The human ferritin L chain belongs to the ferritin-like superfamily proteins.
4. Open the structure of your protein belong in any 3D molecule visualization software.
PyMol protein visualization
Visualize the protein as “cartoon,” “ribbon,” and “ball and stick.”
Color the protein by secondary structure. Does it have more helices or sheets?
Color the protein by residue type. What can you tell about the distribution of hydrophobic vs hydrophilic residues?
Visualize the surface of the protein. Does it have any “holes” (aka binding pockets)?
(A) cartoon
(B) ribbon
(C) stick & ball
(D) secondary structures
(E) hydrophobic / hydrophilic
(F) surface
The structure of the human ferritin light chain is visualized in PyMol. Images on the top are the protein structure in a cartoon diagram (A), in a ribbon diagram (B), and in a ball and stick diagram (C).
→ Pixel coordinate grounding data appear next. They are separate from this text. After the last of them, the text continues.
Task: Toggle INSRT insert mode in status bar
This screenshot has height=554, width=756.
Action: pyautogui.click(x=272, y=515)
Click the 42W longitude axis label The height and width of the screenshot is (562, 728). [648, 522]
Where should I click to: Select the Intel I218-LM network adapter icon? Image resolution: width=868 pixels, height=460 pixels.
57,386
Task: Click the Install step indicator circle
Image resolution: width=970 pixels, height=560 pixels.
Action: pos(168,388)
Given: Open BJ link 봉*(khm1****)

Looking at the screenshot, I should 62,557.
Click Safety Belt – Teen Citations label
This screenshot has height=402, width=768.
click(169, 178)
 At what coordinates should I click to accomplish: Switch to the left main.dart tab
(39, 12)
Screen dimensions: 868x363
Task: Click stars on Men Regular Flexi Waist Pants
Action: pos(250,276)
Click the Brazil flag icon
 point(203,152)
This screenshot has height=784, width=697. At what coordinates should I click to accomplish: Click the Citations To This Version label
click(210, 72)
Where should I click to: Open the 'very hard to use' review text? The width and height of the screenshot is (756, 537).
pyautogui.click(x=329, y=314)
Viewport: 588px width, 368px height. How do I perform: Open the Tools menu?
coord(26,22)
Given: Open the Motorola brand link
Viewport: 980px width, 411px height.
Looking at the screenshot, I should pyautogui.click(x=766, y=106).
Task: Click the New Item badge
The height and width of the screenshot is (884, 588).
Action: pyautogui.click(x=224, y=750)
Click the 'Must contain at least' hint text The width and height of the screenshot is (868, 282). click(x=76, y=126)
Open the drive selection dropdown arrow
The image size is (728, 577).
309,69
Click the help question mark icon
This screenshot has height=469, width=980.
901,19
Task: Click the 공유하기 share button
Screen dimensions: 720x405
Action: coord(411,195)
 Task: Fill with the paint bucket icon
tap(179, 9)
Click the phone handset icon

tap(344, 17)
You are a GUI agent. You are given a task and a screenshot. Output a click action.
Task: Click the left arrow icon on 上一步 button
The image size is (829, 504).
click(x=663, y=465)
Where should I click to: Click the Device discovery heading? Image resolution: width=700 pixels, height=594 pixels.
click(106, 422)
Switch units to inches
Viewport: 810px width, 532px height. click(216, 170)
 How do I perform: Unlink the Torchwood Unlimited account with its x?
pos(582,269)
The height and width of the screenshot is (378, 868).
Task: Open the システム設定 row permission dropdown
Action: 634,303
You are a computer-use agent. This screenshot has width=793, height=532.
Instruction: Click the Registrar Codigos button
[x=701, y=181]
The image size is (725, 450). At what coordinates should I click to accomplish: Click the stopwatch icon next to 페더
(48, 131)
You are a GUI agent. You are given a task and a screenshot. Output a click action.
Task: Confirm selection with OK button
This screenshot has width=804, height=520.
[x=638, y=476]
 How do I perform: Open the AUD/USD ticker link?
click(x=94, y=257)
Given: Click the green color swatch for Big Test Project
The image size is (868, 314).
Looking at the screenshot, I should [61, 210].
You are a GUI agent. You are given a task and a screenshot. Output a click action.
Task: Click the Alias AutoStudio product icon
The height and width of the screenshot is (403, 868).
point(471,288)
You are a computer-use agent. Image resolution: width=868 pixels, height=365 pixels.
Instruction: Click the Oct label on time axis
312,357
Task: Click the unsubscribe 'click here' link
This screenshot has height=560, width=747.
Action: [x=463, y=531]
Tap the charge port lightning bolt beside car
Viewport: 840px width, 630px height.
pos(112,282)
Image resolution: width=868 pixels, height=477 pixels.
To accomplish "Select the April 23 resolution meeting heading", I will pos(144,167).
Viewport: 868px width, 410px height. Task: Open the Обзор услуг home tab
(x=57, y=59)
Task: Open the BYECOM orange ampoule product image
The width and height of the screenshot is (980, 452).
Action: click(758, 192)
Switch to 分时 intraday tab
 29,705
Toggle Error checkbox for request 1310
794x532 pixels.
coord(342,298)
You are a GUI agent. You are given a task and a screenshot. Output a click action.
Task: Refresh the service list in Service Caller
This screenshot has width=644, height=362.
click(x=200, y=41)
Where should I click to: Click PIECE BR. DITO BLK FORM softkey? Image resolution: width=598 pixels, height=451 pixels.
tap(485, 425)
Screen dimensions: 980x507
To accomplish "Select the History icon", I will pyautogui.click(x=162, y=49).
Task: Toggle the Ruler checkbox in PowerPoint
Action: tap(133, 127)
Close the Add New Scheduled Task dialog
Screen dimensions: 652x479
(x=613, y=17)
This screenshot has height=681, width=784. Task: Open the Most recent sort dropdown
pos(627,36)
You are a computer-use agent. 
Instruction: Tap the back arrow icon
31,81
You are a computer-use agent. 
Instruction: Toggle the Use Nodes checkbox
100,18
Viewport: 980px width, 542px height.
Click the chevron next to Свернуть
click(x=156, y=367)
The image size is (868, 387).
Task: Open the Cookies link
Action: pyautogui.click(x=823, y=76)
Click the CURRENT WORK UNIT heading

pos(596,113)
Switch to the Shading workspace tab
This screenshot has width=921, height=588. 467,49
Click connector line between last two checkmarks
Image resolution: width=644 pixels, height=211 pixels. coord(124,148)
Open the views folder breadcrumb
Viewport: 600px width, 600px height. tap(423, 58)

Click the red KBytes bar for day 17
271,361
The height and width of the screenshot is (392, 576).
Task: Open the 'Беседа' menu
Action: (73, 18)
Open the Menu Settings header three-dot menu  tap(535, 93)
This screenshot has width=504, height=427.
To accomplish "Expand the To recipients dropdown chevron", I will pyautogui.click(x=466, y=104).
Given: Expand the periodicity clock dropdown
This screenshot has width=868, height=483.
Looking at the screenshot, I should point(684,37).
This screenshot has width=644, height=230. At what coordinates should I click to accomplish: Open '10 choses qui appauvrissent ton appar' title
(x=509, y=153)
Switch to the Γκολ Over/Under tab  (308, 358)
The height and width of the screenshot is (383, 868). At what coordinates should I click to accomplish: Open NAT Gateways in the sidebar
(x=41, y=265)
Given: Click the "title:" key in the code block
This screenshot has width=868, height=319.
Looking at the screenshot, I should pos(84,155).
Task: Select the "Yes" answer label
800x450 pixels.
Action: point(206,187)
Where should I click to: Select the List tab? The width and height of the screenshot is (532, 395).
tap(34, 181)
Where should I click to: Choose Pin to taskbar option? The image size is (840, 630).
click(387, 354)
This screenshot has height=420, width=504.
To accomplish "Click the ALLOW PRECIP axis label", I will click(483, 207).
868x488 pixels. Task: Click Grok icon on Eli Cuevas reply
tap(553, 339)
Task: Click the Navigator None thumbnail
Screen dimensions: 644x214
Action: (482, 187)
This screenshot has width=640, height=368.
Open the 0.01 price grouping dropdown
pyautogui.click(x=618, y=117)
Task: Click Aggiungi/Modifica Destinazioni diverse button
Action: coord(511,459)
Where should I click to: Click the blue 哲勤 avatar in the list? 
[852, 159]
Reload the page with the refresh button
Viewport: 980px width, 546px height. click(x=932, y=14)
Images on the bottom are highlighting the secondary structures, helices (teal) and loops (magenta) (D), highlights in hydrophobic (yellow) and hydrophilic (blue) residues (E), and highlighting the surface (F).
The human ferritin light chain. PDB Protein ID: 2FG4
Visualization of the structure of the human ferritin light chain revealed the presence of secondary structures, like helices and loops, and the absence of beta sheet structures.
The surface visualization shows small holes and pockets for metal ion binding.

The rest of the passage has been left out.